Through a collaboration between Chef Joey Sergentakis and Executive Chef Santiago Mojica, Centrada’s offerings will be infused with bold flavors and innovative techniques. The new selections will showcase a refined yet vibrant approach, featuring influences from Peruvian and South American flavors while emphasizing functionality for large parties. Guests can expect a curated dining experience that blends Sergentakis’ deep-rooted appreciation for quality ingredients with his mastery of global culinary traditions.
The menu collaboration will be overseen by Esperto Hospitality and Norman Reola, vice president of culinary, ensuring a seamless integration of expertise and innovation. Their leadership provides a strong foundation for the menu’s development, reinforcing Centrada’s commitment to delivering an exceptional dining experience.
Centrada has also brought on Walter Derrig-Fennell of Catch NYC fame as its new general manager. Alongside Head Bartender Amanda Varriale, Derrig-Fennel has developed an innovative new beverage program to complement the restaurant’s refreshed menu.

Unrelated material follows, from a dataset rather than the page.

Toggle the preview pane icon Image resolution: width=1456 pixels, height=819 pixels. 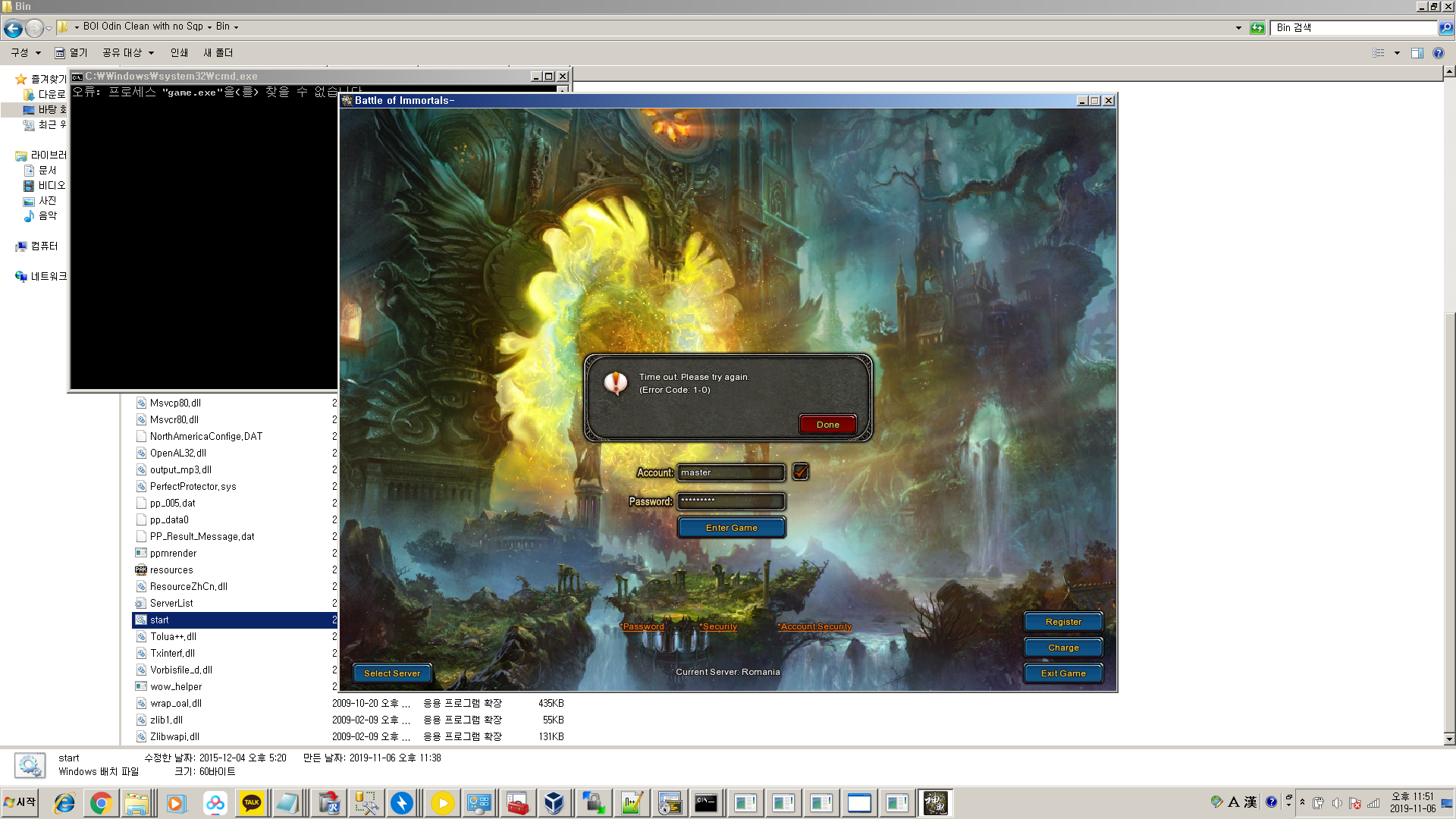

Derrig-Fennel has developed an innovative new beverage program to complement the restaurant’s refreshed menu. The carefully curated cocktail and wine selections will enhance the flavors of the dishes, creating a seamless and memorable dining experience.
There are plans to add a Sunday Brunch from noon – 8 p.m. in early summer.
Reservations are highly encouraged as the restaurant embarks on this exciting new journey. The beautifully decorated 186-seat restaurant with an upscale vibe has a full-service bar with an artisan cocktail program that includes an exotic library of tequilas and mezcal complimenting an amazing craft beer and wine lists.
Perfect for the warmer seasons, Centrada has expansive windows opening up the entire first floor to Red Bank’s vibrant downtown street life.
There is also a variety of unique dining spaces accommodating parties from 10-100 plus.
Mojica, a seasoned chef based in NYC since 1995, has worked at institutions such as the Metropolitan Museum of Art and the Guggenheim. Having owned two restaurants in New York City, Mojica specializes in seafood and Latin cuisine, bringing an additional layer of expertise to Centrada’s evolving menu. Meanwhile, Sergentakis’s illustrious background includes working alongside world-renowned chefs such as Daniel Boulud, Philippe Rochat, Alain Ducasse and Gray Kunz. His tenure as Chef de Cuisine at Café Gray Deluxe in Hong Kong’s Upper House hotel earned the restaurant a Michelin Star.
“I’m excited to bring my passion for bold, layered flavors to Centrada through this collaboration,” Sergentakis said. “This new menu is designed to celebrate the dynamic essence of Latin cuisine while incorporating the refined techniques I’ve developed throughout my career.”